--- Material for the task ---
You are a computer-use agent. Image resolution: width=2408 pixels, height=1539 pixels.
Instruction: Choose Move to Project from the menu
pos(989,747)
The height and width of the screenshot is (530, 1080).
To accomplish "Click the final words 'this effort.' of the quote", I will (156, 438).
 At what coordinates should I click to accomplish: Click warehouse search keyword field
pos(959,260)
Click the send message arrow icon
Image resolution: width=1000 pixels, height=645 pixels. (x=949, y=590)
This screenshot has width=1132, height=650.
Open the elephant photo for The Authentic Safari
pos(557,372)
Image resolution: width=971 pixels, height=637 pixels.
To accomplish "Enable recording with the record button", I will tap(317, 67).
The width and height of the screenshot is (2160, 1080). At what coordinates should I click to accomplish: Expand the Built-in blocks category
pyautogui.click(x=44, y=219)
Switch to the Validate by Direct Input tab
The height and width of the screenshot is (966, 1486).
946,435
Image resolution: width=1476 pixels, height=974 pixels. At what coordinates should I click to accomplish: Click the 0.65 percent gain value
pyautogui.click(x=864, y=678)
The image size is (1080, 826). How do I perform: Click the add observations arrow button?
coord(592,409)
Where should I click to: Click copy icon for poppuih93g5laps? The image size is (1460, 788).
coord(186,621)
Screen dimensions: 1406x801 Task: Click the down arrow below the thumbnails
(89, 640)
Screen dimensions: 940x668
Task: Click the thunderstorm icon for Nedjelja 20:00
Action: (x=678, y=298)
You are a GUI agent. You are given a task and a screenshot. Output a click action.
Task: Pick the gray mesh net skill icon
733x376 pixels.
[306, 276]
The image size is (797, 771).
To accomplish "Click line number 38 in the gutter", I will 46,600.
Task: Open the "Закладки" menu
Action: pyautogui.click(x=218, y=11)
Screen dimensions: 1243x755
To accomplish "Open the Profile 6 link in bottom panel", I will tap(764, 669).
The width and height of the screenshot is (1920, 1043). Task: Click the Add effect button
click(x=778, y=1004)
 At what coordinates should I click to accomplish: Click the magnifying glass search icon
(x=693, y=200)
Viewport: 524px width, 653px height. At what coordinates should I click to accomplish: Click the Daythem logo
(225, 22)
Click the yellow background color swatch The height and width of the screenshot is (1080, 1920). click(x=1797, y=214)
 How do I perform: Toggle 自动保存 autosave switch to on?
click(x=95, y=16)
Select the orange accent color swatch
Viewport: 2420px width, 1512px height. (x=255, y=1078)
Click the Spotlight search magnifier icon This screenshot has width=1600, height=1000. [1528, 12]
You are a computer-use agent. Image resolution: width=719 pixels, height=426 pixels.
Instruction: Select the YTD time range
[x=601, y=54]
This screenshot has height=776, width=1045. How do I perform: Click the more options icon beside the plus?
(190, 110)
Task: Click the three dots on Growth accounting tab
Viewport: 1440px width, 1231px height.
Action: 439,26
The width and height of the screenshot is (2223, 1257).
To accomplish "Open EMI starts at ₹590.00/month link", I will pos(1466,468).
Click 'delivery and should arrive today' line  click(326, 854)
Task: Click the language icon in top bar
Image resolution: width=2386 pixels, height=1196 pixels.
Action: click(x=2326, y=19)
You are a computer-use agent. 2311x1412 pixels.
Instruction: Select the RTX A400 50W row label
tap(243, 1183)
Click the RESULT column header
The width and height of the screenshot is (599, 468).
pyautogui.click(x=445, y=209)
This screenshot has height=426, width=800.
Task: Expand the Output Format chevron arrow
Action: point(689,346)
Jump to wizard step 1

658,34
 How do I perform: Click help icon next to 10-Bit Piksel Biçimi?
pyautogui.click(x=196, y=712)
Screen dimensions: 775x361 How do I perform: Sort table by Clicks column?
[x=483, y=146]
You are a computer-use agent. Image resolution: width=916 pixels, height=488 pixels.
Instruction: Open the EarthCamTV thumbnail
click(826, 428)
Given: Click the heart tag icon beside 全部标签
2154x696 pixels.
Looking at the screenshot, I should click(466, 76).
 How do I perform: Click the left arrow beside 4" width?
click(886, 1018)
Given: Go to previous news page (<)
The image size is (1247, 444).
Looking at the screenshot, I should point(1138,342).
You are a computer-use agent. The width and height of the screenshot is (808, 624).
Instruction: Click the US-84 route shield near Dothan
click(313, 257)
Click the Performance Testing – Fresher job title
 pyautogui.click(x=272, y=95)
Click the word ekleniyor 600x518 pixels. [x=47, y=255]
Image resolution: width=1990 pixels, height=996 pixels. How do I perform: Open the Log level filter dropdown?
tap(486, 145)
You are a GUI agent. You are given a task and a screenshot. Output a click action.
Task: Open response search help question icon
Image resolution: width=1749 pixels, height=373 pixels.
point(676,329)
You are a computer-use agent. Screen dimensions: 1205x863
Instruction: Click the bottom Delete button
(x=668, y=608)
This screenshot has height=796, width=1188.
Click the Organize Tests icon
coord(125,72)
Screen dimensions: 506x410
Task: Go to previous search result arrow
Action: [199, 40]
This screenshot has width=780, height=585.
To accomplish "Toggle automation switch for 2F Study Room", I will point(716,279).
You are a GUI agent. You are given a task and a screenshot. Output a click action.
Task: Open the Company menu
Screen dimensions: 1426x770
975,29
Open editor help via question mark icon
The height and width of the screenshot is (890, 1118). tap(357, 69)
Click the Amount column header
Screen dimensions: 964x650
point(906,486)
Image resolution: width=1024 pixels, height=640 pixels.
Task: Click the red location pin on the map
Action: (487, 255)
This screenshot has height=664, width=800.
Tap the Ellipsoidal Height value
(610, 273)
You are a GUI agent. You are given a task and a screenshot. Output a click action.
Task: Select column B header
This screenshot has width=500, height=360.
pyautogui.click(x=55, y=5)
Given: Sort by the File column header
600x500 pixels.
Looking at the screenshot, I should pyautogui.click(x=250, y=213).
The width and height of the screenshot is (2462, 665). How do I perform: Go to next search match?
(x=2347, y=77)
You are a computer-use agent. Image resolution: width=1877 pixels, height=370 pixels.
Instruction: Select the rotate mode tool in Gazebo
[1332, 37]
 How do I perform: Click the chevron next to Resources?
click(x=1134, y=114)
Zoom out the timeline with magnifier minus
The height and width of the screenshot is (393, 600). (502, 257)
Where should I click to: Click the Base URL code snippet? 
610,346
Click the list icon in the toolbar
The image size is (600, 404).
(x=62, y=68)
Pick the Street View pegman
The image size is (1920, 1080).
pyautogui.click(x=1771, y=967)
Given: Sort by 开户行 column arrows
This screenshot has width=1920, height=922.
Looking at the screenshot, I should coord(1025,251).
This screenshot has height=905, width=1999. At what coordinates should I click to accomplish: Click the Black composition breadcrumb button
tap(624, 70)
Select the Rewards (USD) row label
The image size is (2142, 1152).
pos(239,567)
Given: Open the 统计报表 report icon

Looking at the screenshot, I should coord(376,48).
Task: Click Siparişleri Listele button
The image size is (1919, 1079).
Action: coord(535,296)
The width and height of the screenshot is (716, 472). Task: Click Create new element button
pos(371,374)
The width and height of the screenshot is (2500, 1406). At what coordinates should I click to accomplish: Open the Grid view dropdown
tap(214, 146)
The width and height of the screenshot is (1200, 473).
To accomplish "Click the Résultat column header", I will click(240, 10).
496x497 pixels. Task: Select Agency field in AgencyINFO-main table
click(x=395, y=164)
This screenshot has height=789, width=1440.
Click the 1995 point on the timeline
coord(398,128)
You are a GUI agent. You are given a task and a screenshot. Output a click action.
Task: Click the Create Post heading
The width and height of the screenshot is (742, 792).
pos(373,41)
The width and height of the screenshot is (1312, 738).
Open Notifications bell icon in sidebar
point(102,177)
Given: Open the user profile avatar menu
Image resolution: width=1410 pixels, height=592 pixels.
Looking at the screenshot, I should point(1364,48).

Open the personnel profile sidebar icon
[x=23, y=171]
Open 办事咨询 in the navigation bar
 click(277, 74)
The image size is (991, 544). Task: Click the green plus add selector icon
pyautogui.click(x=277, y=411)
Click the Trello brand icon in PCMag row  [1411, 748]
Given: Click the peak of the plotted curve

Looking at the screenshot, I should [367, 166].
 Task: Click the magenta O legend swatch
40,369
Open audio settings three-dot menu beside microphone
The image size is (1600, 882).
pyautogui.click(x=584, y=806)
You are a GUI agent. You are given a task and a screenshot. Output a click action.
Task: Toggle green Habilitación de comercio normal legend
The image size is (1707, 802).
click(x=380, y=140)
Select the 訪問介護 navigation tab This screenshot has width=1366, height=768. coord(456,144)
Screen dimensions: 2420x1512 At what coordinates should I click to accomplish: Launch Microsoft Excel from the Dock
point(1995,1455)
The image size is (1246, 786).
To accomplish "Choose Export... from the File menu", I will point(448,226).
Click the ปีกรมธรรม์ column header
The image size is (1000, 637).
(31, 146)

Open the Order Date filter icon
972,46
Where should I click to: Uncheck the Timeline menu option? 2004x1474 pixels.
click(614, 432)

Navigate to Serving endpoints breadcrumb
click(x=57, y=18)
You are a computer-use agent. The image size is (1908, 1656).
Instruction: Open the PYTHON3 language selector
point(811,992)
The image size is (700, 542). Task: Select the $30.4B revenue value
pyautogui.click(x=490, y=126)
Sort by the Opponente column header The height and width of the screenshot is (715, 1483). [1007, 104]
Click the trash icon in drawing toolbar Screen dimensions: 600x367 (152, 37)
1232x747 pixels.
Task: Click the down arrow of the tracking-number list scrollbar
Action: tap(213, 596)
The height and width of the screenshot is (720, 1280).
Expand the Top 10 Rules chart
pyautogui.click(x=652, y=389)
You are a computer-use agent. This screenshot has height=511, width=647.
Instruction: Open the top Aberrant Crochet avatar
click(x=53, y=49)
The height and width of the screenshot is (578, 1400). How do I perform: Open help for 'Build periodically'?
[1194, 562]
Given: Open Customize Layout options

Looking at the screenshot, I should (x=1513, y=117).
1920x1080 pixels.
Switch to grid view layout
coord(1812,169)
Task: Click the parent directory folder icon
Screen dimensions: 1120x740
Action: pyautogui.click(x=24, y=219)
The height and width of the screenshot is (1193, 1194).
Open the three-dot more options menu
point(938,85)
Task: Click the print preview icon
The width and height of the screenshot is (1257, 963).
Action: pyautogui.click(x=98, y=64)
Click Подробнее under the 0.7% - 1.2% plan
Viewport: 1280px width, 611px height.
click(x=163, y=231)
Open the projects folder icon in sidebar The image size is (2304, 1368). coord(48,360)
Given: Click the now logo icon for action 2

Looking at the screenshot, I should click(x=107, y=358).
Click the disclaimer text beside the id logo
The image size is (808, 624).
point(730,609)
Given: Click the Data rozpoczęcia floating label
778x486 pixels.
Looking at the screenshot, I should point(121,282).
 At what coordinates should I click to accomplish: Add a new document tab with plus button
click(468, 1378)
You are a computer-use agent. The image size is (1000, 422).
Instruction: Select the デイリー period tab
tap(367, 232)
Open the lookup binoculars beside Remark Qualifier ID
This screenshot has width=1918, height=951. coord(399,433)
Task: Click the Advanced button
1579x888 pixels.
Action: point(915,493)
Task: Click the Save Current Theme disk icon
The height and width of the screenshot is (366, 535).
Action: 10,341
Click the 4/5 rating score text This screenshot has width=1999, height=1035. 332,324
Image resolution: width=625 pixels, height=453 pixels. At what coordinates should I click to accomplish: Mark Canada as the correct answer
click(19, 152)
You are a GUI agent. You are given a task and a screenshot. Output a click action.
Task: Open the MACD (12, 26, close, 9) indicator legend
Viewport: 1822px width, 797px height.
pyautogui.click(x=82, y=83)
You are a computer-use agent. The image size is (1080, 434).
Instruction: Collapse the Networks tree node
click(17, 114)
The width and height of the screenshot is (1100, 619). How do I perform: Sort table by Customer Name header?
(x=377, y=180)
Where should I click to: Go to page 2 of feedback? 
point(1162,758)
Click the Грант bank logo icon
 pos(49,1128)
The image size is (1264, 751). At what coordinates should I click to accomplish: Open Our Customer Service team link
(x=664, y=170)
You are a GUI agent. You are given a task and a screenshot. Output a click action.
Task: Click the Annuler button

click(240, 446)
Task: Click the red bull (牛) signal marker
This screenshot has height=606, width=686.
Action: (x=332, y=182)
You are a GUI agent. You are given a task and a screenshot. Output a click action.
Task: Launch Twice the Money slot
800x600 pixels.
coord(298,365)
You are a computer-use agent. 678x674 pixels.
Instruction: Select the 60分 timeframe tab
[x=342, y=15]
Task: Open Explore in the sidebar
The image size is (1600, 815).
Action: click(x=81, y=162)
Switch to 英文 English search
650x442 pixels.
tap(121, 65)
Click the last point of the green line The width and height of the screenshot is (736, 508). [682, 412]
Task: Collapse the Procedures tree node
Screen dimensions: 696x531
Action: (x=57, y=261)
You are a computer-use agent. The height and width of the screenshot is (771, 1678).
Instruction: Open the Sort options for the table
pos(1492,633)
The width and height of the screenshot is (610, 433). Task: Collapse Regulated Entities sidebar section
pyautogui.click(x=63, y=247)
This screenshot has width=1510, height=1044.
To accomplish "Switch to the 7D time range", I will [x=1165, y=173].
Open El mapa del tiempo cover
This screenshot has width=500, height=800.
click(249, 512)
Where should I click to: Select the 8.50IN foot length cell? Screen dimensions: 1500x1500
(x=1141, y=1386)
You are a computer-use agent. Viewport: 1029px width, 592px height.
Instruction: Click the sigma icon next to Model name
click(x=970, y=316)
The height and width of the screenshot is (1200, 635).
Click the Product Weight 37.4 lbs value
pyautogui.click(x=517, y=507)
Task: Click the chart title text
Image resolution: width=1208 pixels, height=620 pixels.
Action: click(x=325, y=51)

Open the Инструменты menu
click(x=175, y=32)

--- Goal ---
Copy the items from the line containing "The image size is (700, 542)." through the line containing "Action: pyautogui.click(x=98, y=64)", putting "enclosing folder" wherever "parent directory" appears and leaving everything else the same.

--- Solution to this task ---
The image size is (700, 542). Task: Select the $30.4B revenue value
pyautogui.click(x=490, y=126)
Sort by the Opponente column header The height and width of the screenshot is (715, 1483). [1007, 104]
Click the trash icon in drawing toolbar Screen dimensions: 600x367 (152, 37)
1232x747 pixels.
Task: Click the down arrow of the tracking-number list scrollbar
Action: tap(213, 596)
The height and width of the screenshot is (720, 1280).
Expand the Top 10 Rules chart
pyautogui.click(x=652, y=389)
You are a computer-use agent. This screenshot has height=511, width=647.
Instruction: Open the top Aberrant Crochet avatar
click(x=53, y=49)
The height and width of the screenshot is (578, 1400). How do I perform: Open help for 'Build periodically'?
[1194, 562]
Given: Open Customize Layout options

Looking at the screenshot, I should (x=1513, y=117).
1920x1080 pixels.
Switch to grid view layout
coord(1812,169)
Task: Click the enclosing folder folder icon
Screen dimensions: 1120x740
Action: pyautogui.click(x=24, y=219)
The height and width of the screenshot is (1193, 1194).
Open the three-dot more options menu
point(938,85)
Task: Click the print preview icon
The width and height of the screenshot is (1257, 963).
Action: pyautogui.click(x=98, y=64)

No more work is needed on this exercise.